Prometheus Blackbox 0.23.0 has added a nice improvement to its DNS checks
Over on the Fediverse, I said:
Small Prometheus thing I am happy about: the latest version of the Blackbox exporter now has a 'probe_dns_query_succeeded' metric, so you can tell the difference between 'the DNS server isn't talking to me' and 'the DNS server sent me an answer without the data I was looking for' (or just 'an answer that was fail/go away').
Now I get to (probably) change and update some of our alerts, which can now be more specific.
Our Prometheus system does a bunch of DNS lookups through Blackbox for various purposes. We check that our own DNS servers correctly resolve various things from our domain (and harvest the SOA values in the process so we can verify that everything is in sync), we check that our secondaries properly have our stuff, we check that our internal forwarding resolvers can resolve outside domains, and we check that some outside public DNS servers can resolve things in our domain as a sanity check.

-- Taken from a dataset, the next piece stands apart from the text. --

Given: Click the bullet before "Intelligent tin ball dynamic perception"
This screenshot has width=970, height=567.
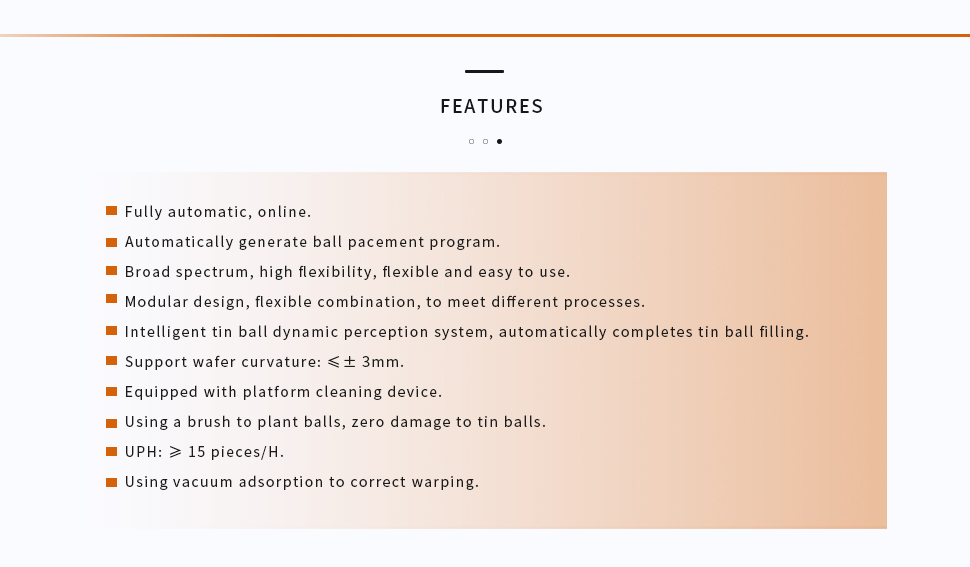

Before the recently released Blackbox 0.23.0, if one of these checks failed we couldn't reliably tell the difference between the DNS server not answering us at all and the DNS server giving us an answer without the right information. For our own DNS servers, this difference generally didn't matter because we have a lot of other monitoring of them. For our secondaries and for public DNS servers, not so much, especially the ones located outside the university network (where all we could do was a combination of pinging them and seeing if they would resolve other queries, including queries they should always be able to answer).
The new 'did your DNS query succeed' metric is quite useful for
telling the difference. If the
probe_success metric is 0 but
probe_dns_query_succeeded is 1, you got a DNS answer but it
didn't contain whatever you expected (what that is depends on your
dns probe configuration;
I believe the minimum is generally going to be a NOERROR rcode).
In our case, we insist on at least minimal answer RRs that we expect
(for example, a SOA response for our domain in a SOA query). To
some extent you could do this already with things like metrics like
probe_dns_answer_rrs; if you had answer RRs, clearly you had
received a DNS answer. But this wasn't a sure-fire thing; a DNS
server that gave you a 'REFUSED' answer would have 0 for all of
answer, additional, and authority RRs returned.
(I sort of wish that Blackbox gave you the DNS rcode, but I think it's a sensible tradeoff to not do so. There is an endless series of 'what went wrong' metrics you could potentially generate for Blackbox checks, but at some point you need to decide that enough is enough. Detailed troubleshooting is not really Blackbox's domain.)